Ayrılık günü kırlangıçların ikisi de diğerine birbirlerinden hiç ayrılmak istemediklerini söyleyecekti ki, bir yuvaları olsun ve mutlu yaşasınlar ama geç kalmışlardı. Son kez buluştular söğüt ağacının dalında. Sonbahar kapıdaydı. Dişi kırlangıç cesaretini topladı ve kırlangıç erkeğin anlaması için ona aşk dolu baktı fakat o sırada sarı bir yaprak düştü ağaçtan ikisi de yalnız sarı yaprağı gördü.
Bu defa erkek toplamıştı cesaretini "Senden hiç ayrılmak istemiyorum " derken rüzgâr esti ve her ikisi de yalnız rüzgârı işitti. Olmadı. Ayrılık geldi. Kırlangıçlar kendi aileleriyle göç etmek zorunda kaldı ve ikisi de birbirini bir daha hiç göremedi. Fakat ikisi de o güzel bahar ayını hiç unutmadılar.

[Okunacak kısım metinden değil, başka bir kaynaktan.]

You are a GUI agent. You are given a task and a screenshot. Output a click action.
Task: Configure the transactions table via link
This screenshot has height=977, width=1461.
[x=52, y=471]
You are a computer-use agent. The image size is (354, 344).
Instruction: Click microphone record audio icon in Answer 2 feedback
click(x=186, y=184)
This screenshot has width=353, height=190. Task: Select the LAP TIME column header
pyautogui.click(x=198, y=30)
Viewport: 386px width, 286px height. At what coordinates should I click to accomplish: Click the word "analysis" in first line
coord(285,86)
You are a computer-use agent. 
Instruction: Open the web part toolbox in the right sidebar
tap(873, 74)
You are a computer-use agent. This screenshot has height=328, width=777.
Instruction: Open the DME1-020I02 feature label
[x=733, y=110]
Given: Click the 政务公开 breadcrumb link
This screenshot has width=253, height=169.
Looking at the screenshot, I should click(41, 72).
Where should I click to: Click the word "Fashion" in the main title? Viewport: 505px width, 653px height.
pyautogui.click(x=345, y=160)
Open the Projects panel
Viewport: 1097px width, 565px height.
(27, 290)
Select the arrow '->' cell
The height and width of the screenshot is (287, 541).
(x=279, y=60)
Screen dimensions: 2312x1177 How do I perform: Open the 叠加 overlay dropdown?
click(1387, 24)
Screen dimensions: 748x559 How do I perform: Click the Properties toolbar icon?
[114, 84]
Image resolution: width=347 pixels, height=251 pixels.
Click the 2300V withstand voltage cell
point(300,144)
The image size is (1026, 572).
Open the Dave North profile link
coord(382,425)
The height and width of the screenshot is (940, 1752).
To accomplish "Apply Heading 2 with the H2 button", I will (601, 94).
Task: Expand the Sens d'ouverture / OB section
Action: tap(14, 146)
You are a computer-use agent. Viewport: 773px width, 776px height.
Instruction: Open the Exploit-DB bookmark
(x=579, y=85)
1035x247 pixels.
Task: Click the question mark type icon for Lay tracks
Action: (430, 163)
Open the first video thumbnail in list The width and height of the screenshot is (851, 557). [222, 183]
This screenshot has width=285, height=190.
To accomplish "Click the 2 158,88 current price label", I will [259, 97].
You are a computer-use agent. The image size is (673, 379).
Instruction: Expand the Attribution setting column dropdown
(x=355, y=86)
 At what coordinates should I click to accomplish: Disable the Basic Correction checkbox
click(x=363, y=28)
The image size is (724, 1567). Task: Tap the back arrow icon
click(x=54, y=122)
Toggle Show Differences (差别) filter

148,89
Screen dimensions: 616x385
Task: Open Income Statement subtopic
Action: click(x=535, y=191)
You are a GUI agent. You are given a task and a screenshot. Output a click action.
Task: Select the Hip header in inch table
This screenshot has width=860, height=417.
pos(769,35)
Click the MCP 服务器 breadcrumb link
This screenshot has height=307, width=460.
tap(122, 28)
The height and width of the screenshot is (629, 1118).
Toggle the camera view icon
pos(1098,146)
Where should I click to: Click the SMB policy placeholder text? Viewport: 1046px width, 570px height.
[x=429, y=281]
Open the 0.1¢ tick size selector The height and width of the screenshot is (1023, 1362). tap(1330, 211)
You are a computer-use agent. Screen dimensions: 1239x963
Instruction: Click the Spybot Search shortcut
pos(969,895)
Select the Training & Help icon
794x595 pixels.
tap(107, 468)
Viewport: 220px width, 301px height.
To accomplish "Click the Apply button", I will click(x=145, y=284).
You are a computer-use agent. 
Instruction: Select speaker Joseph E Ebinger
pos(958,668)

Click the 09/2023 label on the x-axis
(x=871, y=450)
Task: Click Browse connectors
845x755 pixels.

Bu minik hikâyeyi öyle güzel kelimelerle işlemişti ki Sabahattin Ali, etkilenmemek mümkün değildi. Diyeceğim o ki Sabahattin Ali bu eseriyle gönlümdeki sevgi, aşk, yaşam ve daha birçok kavramın şeklini yeniden çizdi; hayatıma, benliğime asla unutmamam gereken dipnotlar ekledi.
Özetle 'Adaşım bir kadını öpmek, onu istemek sevmek midir?' Kırlangıçlar bu kudrete kavuşabiliyorken insanı sevgiden alıkoyan nedir?Belki de asıl öğrenmeniz gereken: Sahi, sevmek nedir?